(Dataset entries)
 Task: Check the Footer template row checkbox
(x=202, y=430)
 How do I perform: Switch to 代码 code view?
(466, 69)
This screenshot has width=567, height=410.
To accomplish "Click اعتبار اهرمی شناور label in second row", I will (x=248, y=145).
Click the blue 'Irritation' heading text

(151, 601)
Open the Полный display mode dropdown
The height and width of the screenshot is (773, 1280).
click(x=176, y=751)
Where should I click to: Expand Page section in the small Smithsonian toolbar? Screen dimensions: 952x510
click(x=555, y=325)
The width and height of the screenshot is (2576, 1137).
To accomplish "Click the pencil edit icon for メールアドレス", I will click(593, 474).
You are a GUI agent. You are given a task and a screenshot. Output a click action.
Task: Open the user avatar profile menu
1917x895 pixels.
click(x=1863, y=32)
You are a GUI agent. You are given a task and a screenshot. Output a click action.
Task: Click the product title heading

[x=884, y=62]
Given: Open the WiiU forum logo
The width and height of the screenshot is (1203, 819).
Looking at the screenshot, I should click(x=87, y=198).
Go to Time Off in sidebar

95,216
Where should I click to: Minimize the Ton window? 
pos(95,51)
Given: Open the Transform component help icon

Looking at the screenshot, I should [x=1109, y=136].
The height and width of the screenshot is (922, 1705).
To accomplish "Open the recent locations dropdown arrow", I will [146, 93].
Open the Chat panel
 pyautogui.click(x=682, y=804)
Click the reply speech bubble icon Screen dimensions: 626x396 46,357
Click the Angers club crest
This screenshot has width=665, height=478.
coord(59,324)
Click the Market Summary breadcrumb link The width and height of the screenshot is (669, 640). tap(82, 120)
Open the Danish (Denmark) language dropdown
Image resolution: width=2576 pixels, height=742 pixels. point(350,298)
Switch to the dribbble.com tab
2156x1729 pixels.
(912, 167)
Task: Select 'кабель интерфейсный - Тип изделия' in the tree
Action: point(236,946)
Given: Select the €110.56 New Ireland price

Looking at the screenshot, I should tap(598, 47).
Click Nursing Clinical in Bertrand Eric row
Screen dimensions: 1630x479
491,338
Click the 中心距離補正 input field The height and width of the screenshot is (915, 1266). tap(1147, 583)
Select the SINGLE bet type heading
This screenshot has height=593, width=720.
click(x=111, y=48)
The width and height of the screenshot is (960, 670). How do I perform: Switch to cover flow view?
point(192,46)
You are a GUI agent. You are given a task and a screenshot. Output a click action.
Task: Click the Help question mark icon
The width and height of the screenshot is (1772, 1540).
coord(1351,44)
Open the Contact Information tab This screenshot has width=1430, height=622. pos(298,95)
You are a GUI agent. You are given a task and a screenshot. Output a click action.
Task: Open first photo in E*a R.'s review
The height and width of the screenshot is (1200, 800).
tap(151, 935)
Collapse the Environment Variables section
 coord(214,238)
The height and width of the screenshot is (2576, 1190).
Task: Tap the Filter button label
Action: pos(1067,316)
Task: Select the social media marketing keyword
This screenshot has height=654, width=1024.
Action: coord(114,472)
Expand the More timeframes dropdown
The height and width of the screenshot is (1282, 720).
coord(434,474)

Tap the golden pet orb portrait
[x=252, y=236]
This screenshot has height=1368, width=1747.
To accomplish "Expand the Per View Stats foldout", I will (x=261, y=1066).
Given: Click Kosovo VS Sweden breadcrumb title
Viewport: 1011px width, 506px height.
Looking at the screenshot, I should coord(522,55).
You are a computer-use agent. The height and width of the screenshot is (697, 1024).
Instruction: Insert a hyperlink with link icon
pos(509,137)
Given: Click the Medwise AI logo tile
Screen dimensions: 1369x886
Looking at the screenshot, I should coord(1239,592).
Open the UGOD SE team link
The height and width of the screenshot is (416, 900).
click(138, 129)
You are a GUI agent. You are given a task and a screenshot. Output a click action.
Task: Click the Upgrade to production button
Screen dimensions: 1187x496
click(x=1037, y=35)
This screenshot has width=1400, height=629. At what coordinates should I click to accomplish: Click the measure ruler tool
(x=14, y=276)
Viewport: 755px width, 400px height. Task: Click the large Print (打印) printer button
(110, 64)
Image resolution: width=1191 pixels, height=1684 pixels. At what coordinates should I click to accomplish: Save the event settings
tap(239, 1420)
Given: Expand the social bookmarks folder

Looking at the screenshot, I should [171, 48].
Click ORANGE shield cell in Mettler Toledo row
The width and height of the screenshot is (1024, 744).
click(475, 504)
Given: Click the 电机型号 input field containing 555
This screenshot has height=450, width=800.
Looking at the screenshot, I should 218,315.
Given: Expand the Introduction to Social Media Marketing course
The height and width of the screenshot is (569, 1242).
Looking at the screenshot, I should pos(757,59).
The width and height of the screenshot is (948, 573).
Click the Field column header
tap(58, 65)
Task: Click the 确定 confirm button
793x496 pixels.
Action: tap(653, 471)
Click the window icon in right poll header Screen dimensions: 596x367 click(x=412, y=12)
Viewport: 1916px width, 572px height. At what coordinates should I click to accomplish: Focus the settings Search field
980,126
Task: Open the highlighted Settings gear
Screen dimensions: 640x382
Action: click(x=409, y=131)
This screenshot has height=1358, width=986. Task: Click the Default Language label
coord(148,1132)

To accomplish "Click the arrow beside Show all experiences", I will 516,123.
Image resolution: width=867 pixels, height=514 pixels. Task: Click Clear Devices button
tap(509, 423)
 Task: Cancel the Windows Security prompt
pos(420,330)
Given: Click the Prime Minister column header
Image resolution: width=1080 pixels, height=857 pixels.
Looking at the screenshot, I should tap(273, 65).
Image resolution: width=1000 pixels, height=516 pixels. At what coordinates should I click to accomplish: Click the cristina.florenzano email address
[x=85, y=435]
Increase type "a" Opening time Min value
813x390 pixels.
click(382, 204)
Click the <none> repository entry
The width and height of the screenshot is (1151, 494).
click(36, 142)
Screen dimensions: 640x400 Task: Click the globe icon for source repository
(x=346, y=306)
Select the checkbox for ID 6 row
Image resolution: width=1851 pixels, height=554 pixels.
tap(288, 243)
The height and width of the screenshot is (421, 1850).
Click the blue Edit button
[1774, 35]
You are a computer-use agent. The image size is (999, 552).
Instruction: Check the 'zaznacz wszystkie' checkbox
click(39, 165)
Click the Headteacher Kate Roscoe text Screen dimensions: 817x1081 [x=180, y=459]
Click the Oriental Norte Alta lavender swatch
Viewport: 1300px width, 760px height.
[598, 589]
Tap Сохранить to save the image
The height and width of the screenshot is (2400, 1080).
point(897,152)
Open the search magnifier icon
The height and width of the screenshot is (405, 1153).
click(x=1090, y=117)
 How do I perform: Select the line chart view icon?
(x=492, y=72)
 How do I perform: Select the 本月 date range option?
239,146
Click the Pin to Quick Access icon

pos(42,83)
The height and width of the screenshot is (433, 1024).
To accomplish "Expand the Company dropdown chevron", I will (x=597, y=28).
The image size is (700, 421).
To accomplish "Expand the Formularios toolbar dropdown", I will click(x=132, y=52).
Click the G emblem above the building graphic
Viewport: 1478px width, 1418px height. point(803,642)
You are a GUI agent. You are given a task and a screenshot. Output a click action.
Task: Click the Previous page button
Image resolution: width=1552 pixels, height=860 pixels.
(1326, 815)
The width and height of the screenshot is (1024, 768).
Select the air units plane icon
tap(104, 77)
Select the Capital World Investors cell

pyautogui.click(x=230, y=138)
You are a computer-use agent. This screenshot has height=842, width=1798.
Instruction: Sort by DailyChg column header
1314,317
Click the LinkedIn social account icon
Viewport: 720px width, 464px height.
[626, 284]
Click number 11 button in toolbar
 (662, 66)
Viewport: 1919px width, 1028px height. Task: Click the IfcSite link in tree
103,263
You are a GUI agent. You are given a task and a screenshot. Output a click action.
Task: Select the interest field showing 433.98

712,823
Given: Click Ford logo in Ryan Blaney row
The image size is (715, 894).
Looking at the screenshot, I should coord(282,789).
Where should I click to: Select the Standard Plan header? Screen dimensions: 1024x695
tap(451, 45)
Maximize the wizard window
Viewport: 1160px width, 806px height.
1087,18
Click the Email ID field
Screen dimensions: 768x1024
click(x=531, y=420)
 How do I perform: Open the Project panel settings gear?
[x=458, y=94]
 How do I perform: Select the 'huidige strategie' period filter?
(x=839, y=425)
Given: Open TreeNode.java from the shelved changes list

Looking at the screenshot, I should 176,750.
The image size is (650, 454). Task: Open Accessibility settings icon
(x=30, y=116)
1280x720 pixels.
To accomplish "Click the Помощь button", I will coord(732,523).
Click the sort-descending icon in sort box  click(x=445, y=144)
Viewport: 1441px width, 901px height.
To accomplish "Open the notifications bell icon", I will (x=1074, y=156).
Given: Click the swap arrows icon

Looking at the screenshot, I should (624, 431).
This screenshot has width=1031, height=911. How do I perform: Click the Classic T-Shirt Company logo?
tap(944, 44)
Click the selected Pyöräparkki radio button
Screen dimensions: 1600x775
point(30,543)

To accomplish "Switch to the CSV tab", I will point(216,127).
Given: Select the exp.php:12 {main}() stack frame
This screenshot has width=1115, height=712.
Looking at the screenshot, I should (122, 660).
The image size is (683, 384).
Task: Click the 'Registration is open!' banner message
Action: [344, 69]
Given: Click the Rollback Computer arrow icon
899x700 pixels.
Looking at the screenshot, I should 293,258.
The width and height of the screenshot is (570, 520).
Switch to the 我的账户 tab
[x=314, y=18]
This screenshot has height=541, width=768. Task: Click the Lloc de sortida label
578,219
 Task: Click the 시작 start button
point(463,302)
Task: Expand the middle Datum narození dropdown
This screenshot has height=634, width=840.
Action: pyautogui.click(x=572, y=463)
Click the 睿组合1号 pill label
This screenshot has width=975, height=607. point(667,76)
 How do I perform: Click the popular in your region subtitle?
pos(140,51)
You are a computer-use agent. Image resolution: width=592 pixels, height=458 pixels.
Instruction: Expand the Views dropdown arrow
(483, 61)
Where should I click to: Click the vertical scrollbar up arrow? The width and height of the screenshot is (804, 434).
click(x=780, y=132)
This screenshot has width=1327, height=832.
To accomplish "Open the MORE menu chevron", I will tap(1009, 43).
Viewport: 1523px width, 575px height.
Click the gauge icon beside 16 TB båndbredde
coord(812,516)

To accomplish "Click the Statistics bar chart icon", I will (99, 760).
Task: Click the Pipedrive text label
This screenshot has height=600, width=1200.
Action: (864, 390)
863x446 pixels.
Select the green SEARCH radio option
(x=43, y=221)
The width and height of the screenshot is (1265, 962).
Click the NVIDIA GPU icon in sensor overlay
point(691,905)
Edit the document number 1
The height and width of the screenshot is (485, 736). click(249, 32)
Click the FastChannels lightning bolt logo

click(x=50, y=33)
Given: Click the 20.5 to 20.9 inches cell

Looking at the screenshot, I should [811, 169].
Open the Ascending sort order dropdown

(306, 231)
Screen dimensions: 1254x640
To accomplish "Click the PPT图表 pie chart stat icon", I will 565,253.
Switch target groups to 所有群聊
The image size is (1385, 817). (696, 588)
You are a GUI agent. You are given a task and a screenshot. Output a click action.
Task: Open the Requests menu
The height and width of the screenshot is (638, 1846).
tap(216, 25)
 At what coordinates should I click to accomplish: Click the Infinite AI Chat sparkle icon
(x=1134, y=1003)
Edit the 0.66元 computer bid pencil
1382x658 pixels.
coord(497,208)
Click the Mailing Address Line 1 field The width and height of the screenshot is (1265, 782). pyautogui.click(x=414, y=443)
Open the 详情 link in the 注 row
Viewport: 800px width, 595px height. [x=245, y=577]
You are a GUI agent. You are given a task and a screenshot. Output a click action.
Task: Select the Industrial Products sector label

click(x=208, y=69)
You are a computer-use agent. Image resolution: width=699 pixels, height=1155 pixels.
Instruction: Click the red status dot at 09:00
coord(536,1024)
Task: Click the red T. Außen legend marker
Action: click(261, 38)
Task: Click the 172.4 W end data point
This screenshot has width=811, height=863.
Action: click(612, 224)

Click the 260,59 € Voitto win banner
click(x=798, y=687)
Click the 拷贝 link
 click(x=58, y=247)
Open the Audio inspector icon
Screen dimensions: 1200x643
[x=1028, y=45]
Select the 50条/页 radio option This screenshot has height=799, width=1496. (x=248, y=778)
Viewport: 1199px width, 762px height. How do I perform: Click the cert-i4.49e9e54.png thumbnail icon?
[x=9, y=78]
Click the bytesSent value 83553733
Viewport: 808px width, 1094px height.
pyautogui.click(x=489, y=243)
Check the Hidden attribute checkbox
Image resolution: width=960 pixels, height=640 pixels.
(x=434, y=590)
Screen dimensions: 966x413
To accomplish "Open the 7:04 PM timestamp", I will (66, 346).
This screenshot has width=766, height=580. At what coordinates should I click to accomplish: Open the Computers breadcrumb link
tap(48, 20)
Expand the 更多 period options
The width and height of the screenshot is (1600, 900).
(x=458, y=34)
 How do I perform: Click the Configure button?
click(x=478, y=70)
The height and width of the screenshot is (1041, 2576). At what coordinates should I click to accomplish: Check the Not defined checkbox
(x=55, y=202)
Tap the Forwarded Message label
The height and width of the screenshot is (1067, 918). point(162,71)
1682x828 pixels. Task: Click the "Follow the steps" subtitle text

To do | Your task is to restate, word for word, each line from the one that includes "The height and width of the screenshot is (1041, 2576)." to the end of the records, with both ends included and nothing else.

Expected answer |
The height and width of the screenshot is (1041, 2576). At what coordinates should I click to accomplish: Check the Not defined checkbox
(x=55, y=202)
Tap the Forwarded Message label
The height and width of the screenshot is (1067, 918). point(162,71)
1682x828 pixels. Task: Click the "Follow the steps" subtitle text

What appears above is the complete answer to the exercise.